Piinpi: Contemporary Indigenous Fashion brings together a selection of garments and textiles by First Nations designers and artists from around Australia. The first major survey of contemporary Indigenous Australian fashion to be undertaken in this country, Piinpi sheds lights on a growing industry which is blossoming and set to become Australia’s major fashion movement. Piinpi: Contemporary Indigenous Fashion celebrates Indigenous art, history and culture through the lens of contemporary fashion.

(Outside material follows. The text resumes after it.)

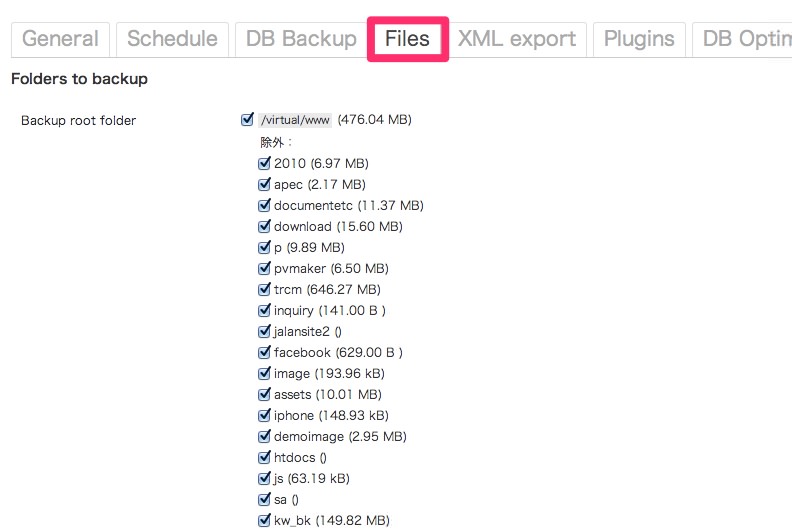The height and width of the screenshot is (529, 792).
Task: Uncheck the kw_bk folder checkbox
Action: click(264, 520)
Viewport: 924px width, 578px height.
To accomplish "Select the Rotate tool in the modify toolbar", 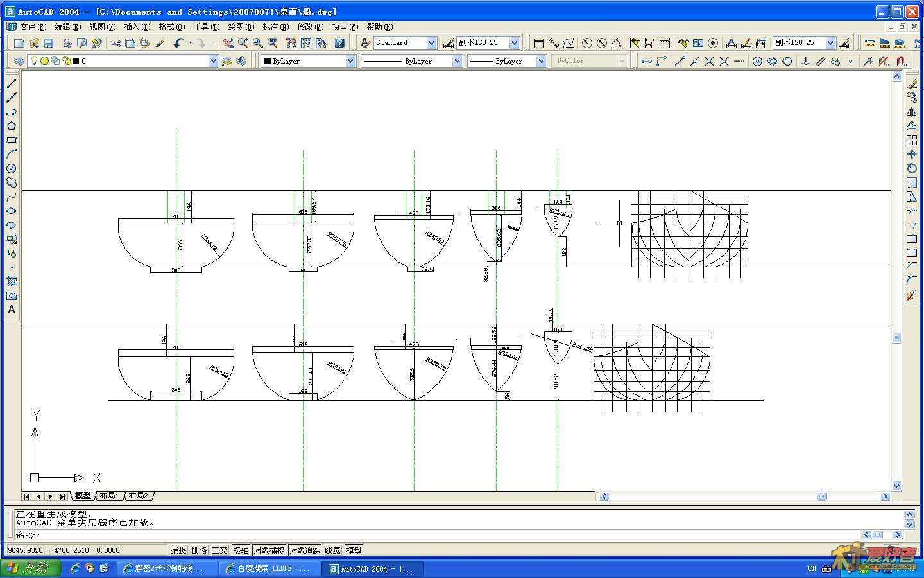I will coord(912,168).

Piinpi, an Indigenous word commonly used across regions of East Coast Cape York Peninsula, refers to Indigenous ‘seasonal changes’ and the regeneration of Country. For centuries, Indigenous knowledge and connection to the land has played a pivotal role in art and culture for Australia’s First Peoples. Seasonal changes signify the availability of mayi (bush foods), when to travel, and when to collect traditional materials for ceremony and malkari (traditional dance). Across the landscape of Indigenous fashion today designers and artists are sharing their stories through beautifully crafted fabrics and wearable art.

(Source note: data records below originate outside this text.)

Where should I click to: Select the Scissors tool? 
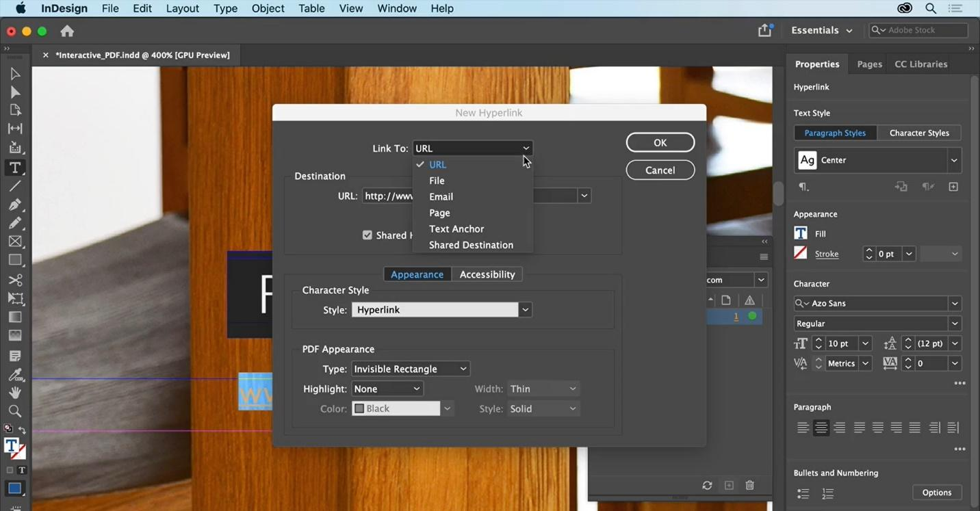click(x=15, y=279)
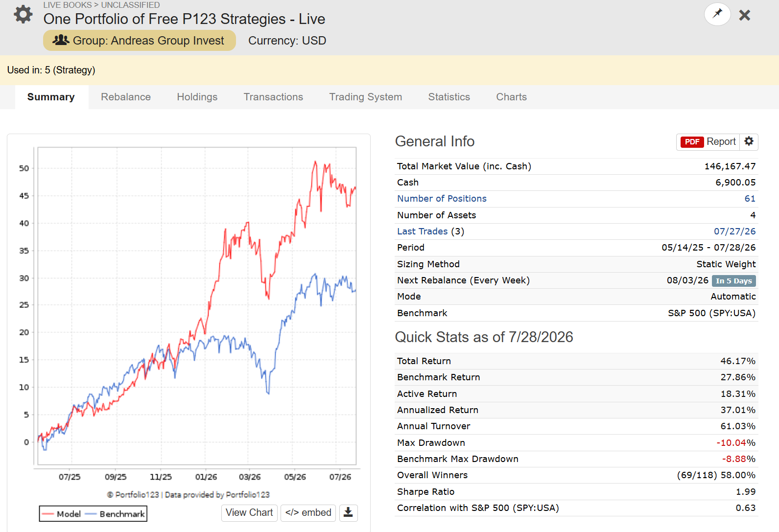The height and width of the screenshot is (532, 779).
Task: Open the Statistics tab
Action: [x=449, y=97]
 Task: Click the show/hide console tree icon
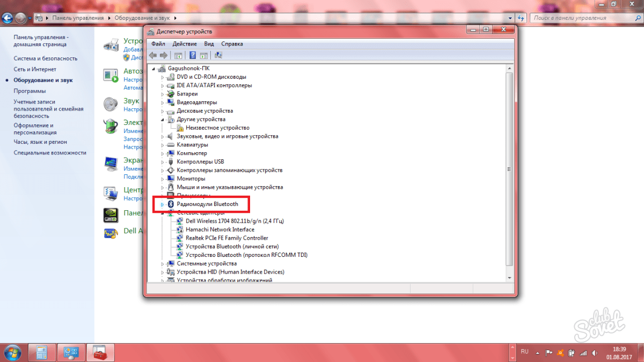coord(178,55)
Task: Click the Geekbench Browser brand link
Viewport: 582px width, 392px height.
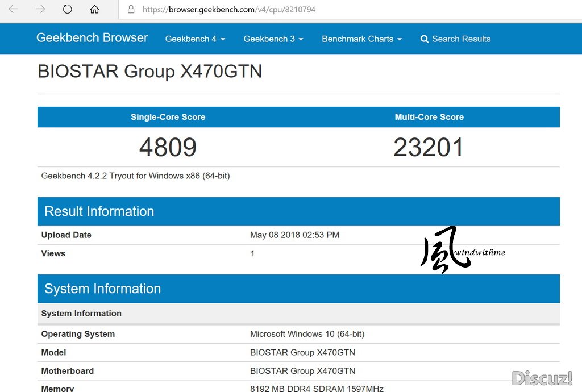Action: tap(92, 38)
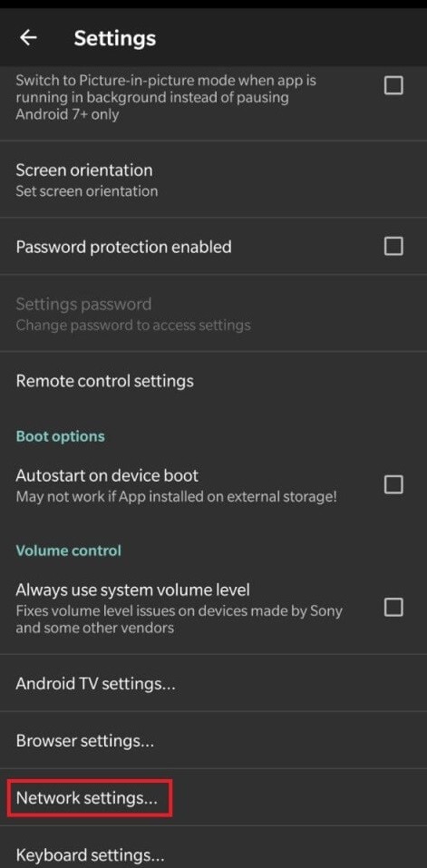Screen dimensions: 427x868
Task: Tap Sony volume fix description text
Action: [180, 619]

Piinpi: Contemporary Indigenous Fashion combines Indigenous art and fashion to showcase an exciting and innovative array of designs. The exhibition will feature collections by Lyn-Al Young, Grace Lillian-Lee, Babbarra Women’s Centre, Maree Clarke, Lisa Waup x Verner, Hopevale Arts and Cultural centre and many more.
Piinpi was organised and first exhibited by the Bendigo Art Gallery from 31 October 2020 – 17 January 2021 before travelling to the National Museum of Australia, where it opens on the 20th of February 2021.